Calculate Ecological Statistics
Population Level Analyses
Export for R Analyses
Files needed to export from andromeda to desktop for R analysis:
- kbay.opti_mcc.braycurtis.0.03.lt.dist
- kbay.opti_mcc.braycurtis.0.03.lt.ave.dist
- kbay.taxonomy
- kbay.opti_mcc.0.03.subsample.shared
- kbay.opti_mcc.shared
Run outside of andromeda.
$ scp emma_strand@bluewaves.uri.edu:/data/putnamlab/estrand/BleachingPairs_16S/Mothur/kbay.opti_mcc.shared /Users/emmastrand/MyProjects/HI_Bleaching_Timeseries/data/16S/mothur_output/
$ scp emma_strand@bluewaves.uri.edu:/data/putnamlab/estrand/BleachingPairs_16S/Mothur/kbay.taxonomy /Users/emmastrand/MyProjects/HI_Bleaching_Timeseries/data/16S/mothur_output/
Troubleshooting
I got this error while running the contigs.sh file. I copied all raw files into the mothur folder I created and this fixed that issue.

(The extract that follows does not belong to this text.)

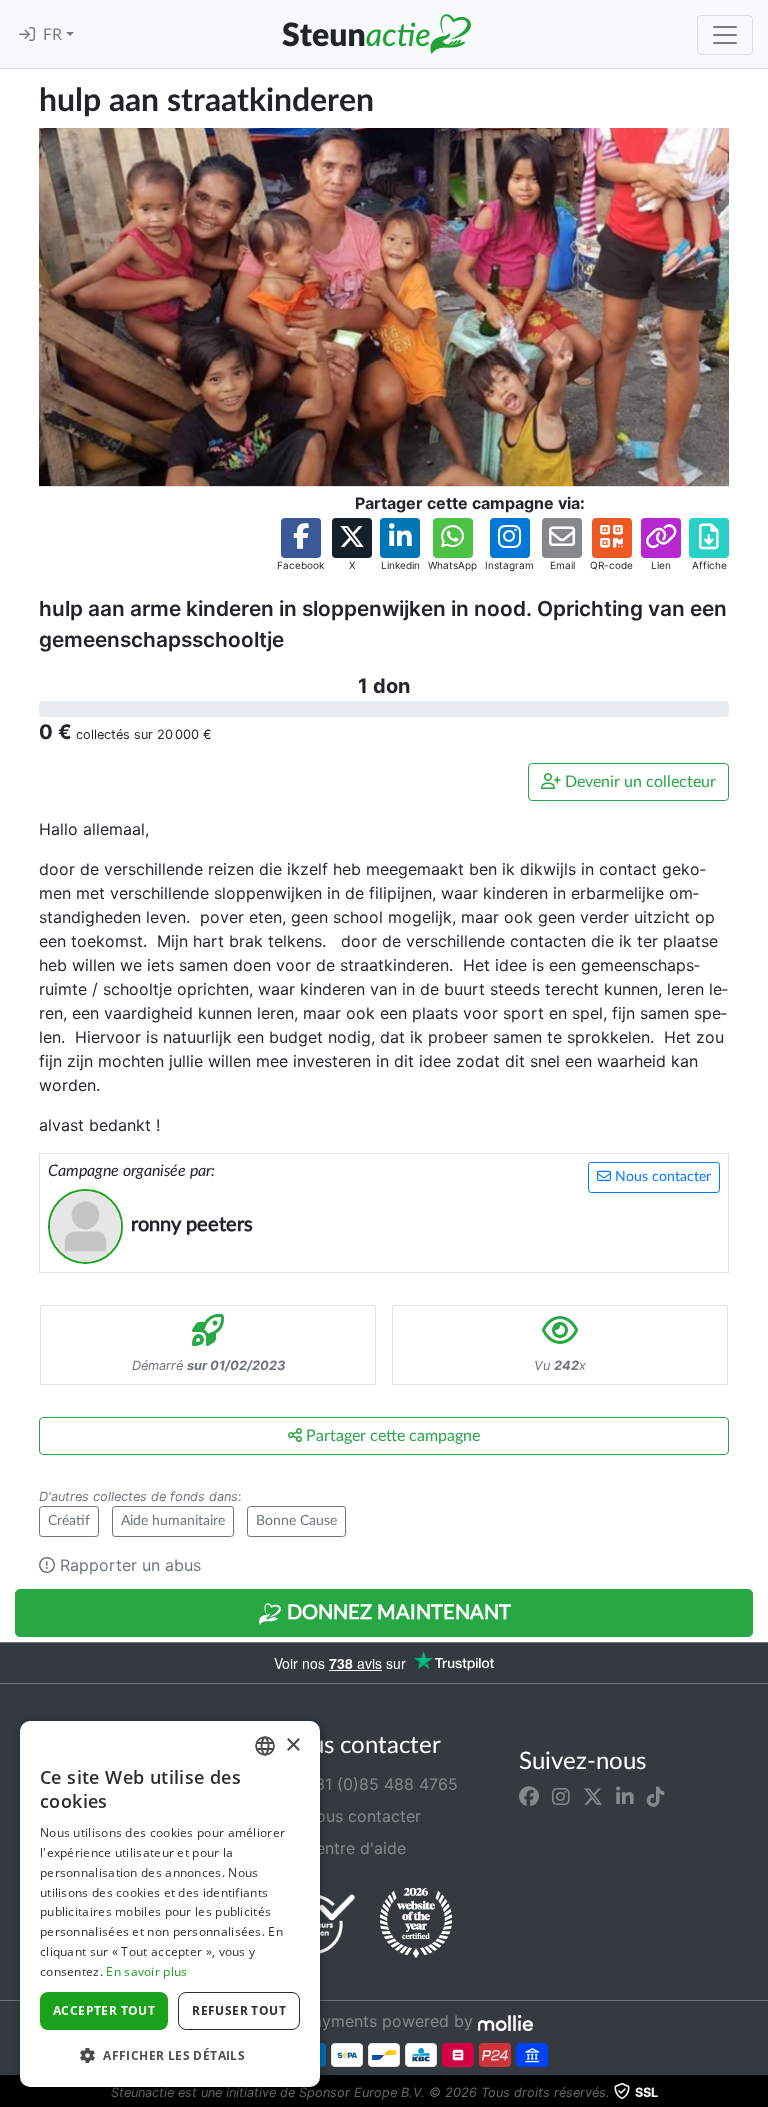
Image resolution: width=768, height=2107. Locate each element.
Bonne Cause (296, 1521)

mothur > make.file(inputdir=data/putnamlab/estrand/BleachingPairs_16S/raw_data, type=gz, prefix=kbay)
[ERROR]: cannot access data/putnamlab/estrand/BleachingPairs_16S/raw_data/
[ERROR]: cannot access data/putnamlab/estrand/BleachingPairs_16S/raw_data/
[ERROR]: did not complete make.file.
Post filter step (filter.sh), A. Huffmyer got alignment window that spans ~500 bp in length but mine is 424 bp.. With sequences that are closer to 290 nt instead of 254 nt. Come back to this.
When I ran the precluster.sh script, I got the following error. The last step in the script could not find an input file. Come back to this.
mothur > count.groups(count=current)
[WARNING]: no file was saved for count parameter.
You have no current groupfile, countfile or sharedfile and one is required.
[ERROR]: did not complete count.groups.
The total # of seqs does not stay the same between steps.. Double check this OK?